-- Start Excerpt to read --

Start your mindfulness journey part 2: how do I practice mindfulness?

Photo by Elina Fairytale: https://www.pexels.com/photo/woman-practicing-yoga-3822906/

Welcome to part 2 of the practical, quick-start guide, for those who are looking to explore mindfulness, but are having difficulties getting started with their mindfulness practice.

The first part broke down more of what mindfulness means.

This second part will go over several methods of practicing mindfulness, including specific examples beyond yoga and meditation that can help you get started in your own mindfulness journey.

How do I practice mindfulness?

Thoughts and mindfulness do not mix. This is because our thoughts will inevitably take us away from the present moment and into the past or future instead of allowing us to remain fully here and now in the present moment. You can easily test the veracity of this for yourself right now: start observing your thoughts and see how long it takes before your thoughts jump from what you can sense here and now in the present, to what is no longer in present (such as something that happened in the past or something that you are imagining may happen in the future). Did you make it past one minute, or even ten seconds?

Thoughts also inevitably lead us to label or judge what is happening in the present moment, and to create mental stories and obsessive thought loops, which block our ability to accept whatever is happening to us and to be fully present.

-- End Excerpt to read --
-- Start Supplied data --

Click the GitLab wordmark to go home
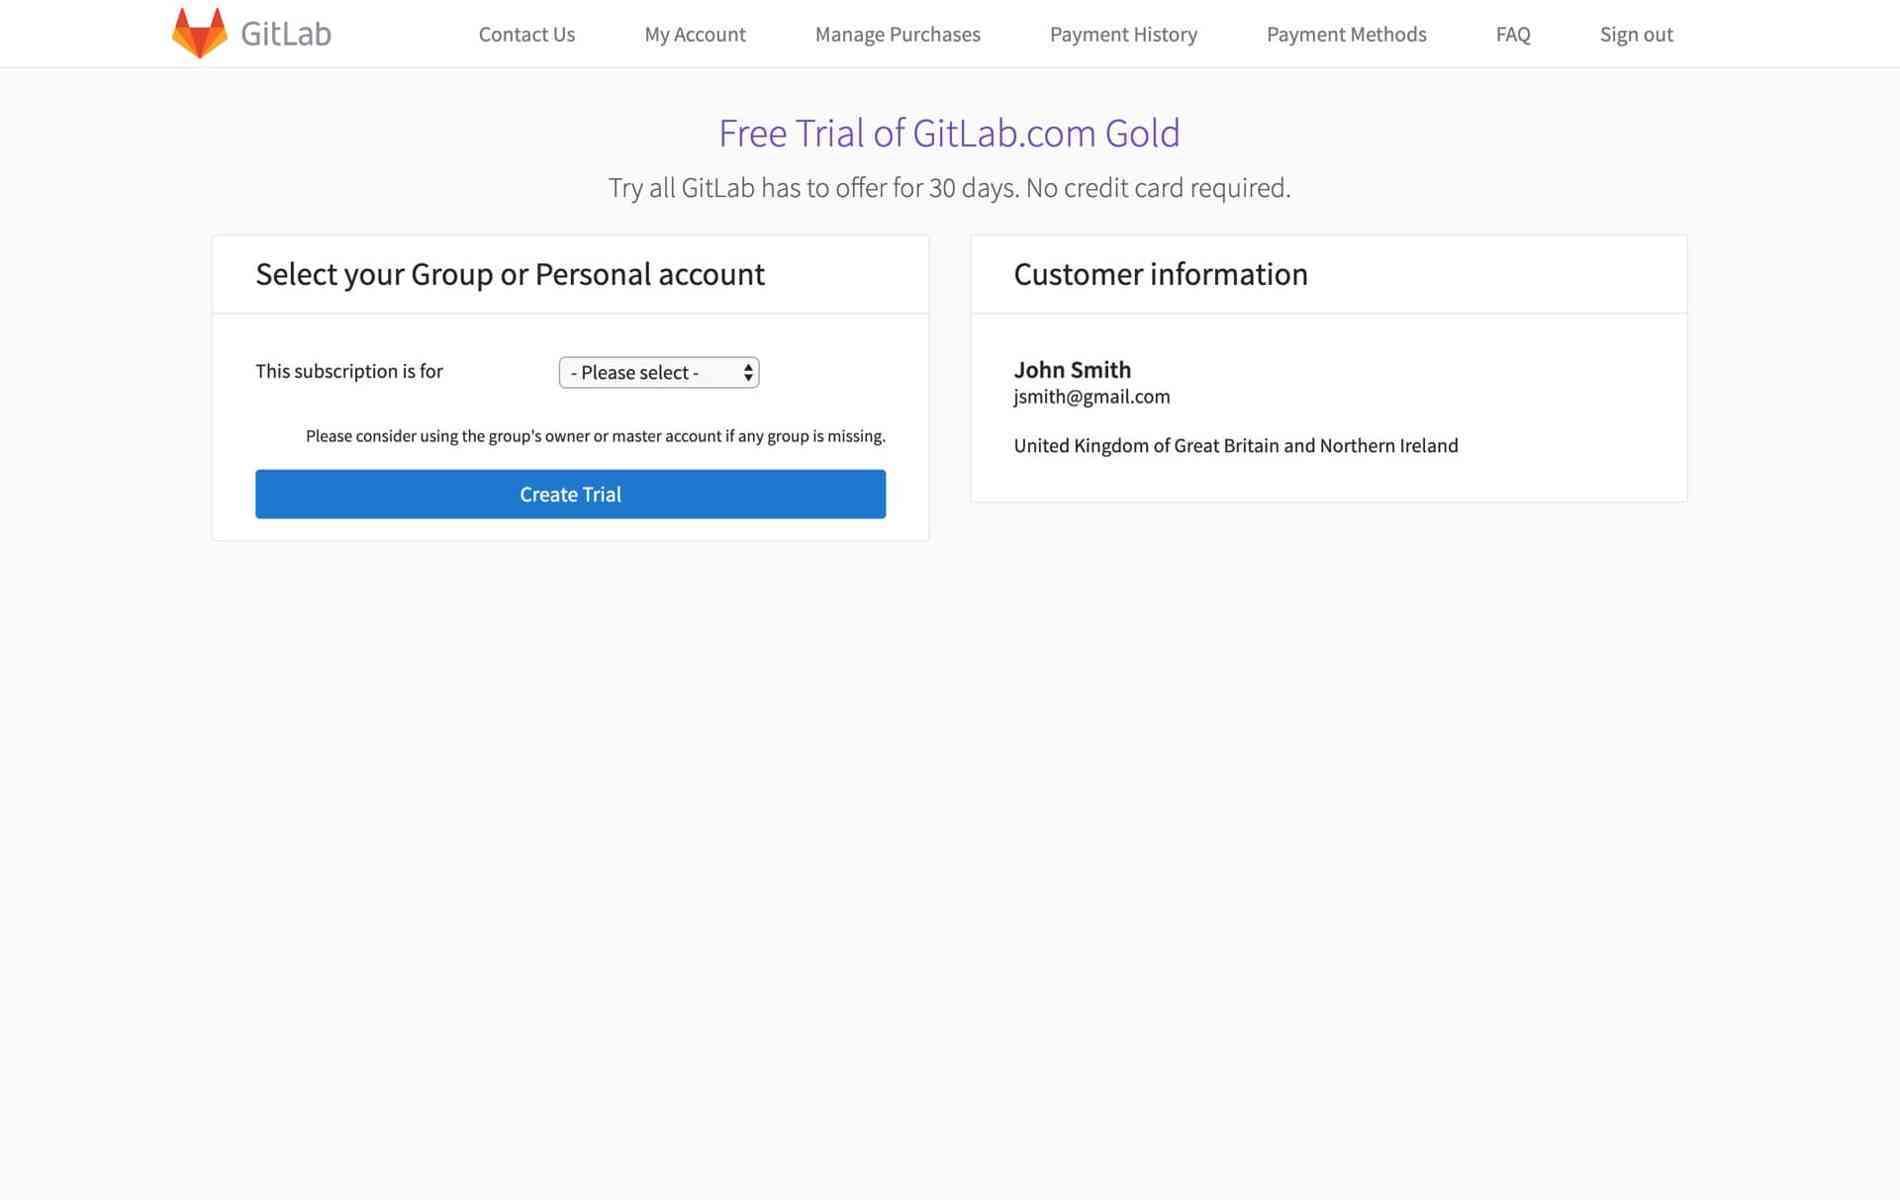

-- End Supplied data --

== Short problem 1 ==
In the mindfulness guide, what did the first part break down?
== Short problem 2 ==
Do these statements agree with the mindfulness guide? (a) The second part gives examples beyond yoga and meditation. (b) Thoughts help us stay fully in the present moment. (c) Thoughts lead us to label or judge what is happening in the present.
== Short problem 3 ==
From the mindfulness guide, retype the stretch from "The first part" through "own mindfulness journey.".

== Response 1 ==
It broke down more of what mindfulness means.

== Response 2 ==
(a) Yes: "including specific examples beyond yoga and meditation"
(b) No: "our thoughts will inevitably take us away from the present moment"
(c) Yes: "Thoughts also inevitably lead us to label or judge what is happening in the present moment"

== Response 3 ==
The first part broke down more of what mindfulness means.

This second part will go over several methods of practicing mindfulness, including specific examples beyond yoga and meditation that can help you get started in your own mindfulness journey.